When I say “compensate the exposure”, I mean you control the camera and add or subtract light reaching the film, even when the camera “say” it is too much or not enough light. That’s because of the metering systems calibrated for the 18% gray, as mentioned above: in a scene with a person in the snow, for instance, the camera would understand that the amount of snow around the person is too much light, hence, suggesting you to stop down the aperture and decreasing the light that would reach the film. However, in this kind of situation, if you do that, you will have a too dark picture, and the snow will look like blue/grayish instead of white. In order to “compensate” properly in this situation, all you need to do is to meter the light (let’s say you have a metering that says the adequate exposure is f11 with 1/250) and open up 1.5 f/stops (f11 with 1/90), 2 f/stops (f11 with 1/60) or even more. You are in charge of the exposure compensation. That’s what your brain is for J.

When you select shutter priority, you have in mind some specific purpose, whether to freeze a basketball player, to show the motion of a classic ballet, to capture the waterfall as a smoke or a racing car. The shutter will be chosen first if you have these kinds of worries. A fast shutter speed as 1/500 of a second can freeze drops of water in the air. A slow shutter speed as ¼ of a second can record the waterfall as an ethereal smoke.

When you select the aperture priority, you have in mind some purpose, whether to call attention to your family member and blur the background, or to have everything in precise sharpness to show the depth of field (the acceptable zone of sharp focus in front and behind your main subject) of a majestic landscape from the foreground to the infinity. A small aperture such as f22 will give you a big depth of field from very close to you to the infinity, while a big aperture such as f2 emphasizes only your main subject, with a small depth of field, focusing all the attention on your subject and blurring everything in front or behind it

Once you choose which is your priority, you half-press the button, set the shutter or the aperture, and the metering system will tell you if you have too much light or not enough light, so that you can make the adjustments until the right combination is set.

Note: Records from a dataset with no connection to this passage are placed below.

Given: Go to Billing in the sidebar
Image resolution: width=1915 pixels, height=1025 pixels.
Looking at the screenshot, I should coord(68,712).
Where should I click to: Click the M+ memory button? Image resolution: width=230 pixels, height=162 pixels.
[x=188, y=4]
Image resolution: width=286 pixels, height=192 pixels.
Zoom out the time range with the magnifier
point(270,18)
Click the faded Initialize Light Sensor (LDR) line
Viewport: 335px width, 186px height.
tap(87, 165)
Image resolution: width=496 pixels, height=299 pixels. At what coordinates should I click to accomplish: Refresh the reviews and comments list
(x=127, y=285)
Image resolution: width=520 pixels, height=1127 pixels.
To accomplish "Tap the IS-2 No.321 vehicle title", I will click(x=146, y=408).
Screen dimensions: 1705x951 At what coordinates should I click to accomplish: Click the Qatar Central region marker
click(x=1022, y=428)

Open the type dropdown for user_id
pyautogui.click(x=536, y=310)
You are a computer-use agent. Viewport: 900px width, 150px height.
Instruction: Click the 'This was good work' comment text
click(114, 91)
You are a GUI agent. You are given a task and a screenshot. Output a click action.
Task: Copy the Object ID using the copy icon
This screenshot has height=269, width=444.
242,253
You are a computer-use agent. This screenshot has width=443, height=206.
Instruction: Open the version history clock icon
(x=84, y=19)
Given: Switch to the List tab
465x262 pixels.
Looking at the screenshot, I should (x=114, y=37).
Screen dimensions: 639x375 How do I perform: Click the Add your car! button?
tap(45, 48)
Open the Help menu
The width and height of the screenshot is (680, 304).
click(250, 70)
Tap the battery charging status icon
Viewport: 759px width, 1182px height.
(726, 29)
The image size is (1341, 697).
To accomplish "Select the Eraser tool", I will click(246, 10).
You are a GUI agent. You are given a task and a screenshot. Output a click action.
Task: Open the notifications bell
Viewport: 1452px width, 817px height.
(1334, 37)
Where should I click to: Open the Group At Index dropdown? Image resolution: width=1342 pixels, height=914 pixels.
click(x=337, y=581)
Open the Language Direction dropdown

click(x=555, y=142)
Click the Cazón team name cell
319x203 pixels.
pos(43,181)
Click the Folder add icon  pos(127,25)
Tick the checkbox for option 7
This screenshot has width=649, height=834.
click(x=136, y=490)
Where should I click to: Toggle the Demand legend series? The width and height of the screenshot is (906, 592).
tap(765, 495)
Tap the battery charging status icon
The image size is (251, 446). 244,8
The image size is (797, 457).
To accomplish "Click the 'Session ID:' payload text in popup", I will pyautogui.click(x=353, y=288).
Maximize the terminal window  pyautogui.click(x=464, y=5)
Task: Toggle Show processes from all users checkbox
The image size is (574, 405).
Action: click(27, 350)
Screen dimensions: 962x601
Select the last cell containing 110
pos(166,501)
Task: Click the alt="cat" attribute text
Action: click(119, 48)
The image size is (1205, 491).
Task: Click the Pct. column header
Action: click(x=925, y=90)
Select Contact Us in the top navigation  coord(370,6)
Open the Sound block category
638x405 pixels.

The relationship between the aperture and shutter walks in opposite sites, that is: given a certain combination, when you want to stop down the aperture to have more depth of field with the same proportion of light, you have to choose a slow shutter speed to equal the same amount of light.


Watch this:

Given a metering of f8 with shutter speed 1/30:

If you want more depth of field and want to keep the same amount of light reaching the film, you stop down the aperture to f11 and on the other side, open up to a slower shutter speed of 1/15.

Making the adjustments, given the above metering of f8 with shutter speed 1/30 , would give you all the possibilities below. They have the same amount of light reaching the film, but will show different results:

F2.8 with 1/250

F4 with 1/125

F5.6 with 1/60

F8 with 1/30

F11 with 1/15

F16 with 1/8

F22 with ¼

If the subject of this metering were a waterfall, f22 with ¼ (on a tripod) would make a smoke effect on the water. If the subject were a person, f5.6 with 1/60 would make a nice portrait, with some blurred background behind the person. If the subject were a child jumping, f2.8 with 1/250 would freeze the child in the air, and blur completely the background.

Are you still with me? Do you see how important it is to understand the combinations of aperture and shutter??

There’s one more important thing you should know: when you shoot with slow shutter speed of 1/30 or slower (1/15, 1/8, ¼, ½, 1 second or longer exposure), use a tripod. The slow shutter will make the curtain be open for a length of time you can’t hold the camera steady without shaking the camera.

That’s all the basics about exposure. I encourage you to try some new pictures and discuss them with me. Have fun!!